Ernährung & Fütterung

Er ist vorwiegend pflanzenfressend und frisst natürlich Wasserpflanzen, Algen und organischen Detritus.

In Gefangenschaft braucht er viel Gemüse für die orange Färbung:

  • Spirulina-Pellets und Algenwaffeln als Grundnahrung.
  • Er MUSS regelmäßig frisches Gemüse bekommen: blanchierter Zucchini, Gurke, Erbsen und Romana-Salat.
  • Proteinreiches Futter (Mysis, Blutwürmer) nur gelegentlich, um „Malawi Bloat“-ähnliche Probleme zu vermeiden.
  • Tipp: Er frisst konkurrierend. In Gemeinschaftsbecken darf er langsamere Fische beim Fressen nicht mobben.
  • Nori an einer Klemme stillt den Weide-Instinkt.

Verhalten & Temperament

Er ist halb-aggressiv und durchsetzungsfähig. Als Jungfisch gesellig, werden Adulte zunehmend territorial – besonders gegenüber anderen Distichodus oder ähnlich aussehenden Fischen.
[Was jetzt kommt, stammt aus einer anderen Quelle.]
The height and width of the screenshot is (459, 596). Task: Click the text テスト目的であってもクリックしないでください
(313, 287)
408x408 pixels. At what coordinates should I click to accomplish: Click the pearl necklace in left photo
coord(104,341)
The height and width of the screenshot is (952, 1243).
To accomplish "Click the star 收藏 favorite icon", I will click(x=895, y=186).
Am besten einzeln oder in großer Gruppe (6+) in sehr großem Becken. Kein Räuber, aber Größe und Geschwindigkeit können kleinere Fische einschüchtern. Er braucht viel offenen horizontalen Schwimmraum.

Mitbewohner

Geeignet sind große, robuste afrikanische oder südamerikanische Arten:

  • große Synodontis-Welse
  • afrikanischer Schmetterlingsfisch (in sehr großen Setups)
  • robuste Buntbarsche (Hemichromis, größere Tilapia)
  • große Barben (Tinfoil, Filament)
  • Messerfische (Xenomystus nigri)

Nicht mit langsam schwimmenden Langflossenarten, kleinen Gemeinschaftsfischen (kleine Tetren können verschluckt werden) oder empfindlichen Pflanzen halten.

Zucht

Die Zucht von Distichodus lusosso in Gefangenschaft ist außerordentlich selten und meist nur auf kommerziellen Farmen. In der Natur wandern sie laichend in Oberlauf-Stromschnellen. Die Aufzucht bräuchte pflanzenbasiertes Mikrofutter und massiv sauerstoffreiches Wasser.
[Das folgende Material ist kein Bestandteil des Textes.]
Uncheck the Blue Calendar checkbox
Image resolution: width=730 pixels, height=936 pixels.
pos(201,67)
Häufige Gesundheitsprobleme

Hauptproblem sind Nährstoffmängel bei zu wenig Gemüse. Anfällig für physische Verletzungen in zu kleinen Becken wegen explosiver Geschwindigkeit. Ein großvolumiges, gut belüftetes „Fluss“-becken mit Fokus auf frisches Grün hält den Langnasen-Distichodus gesund und leuchtend.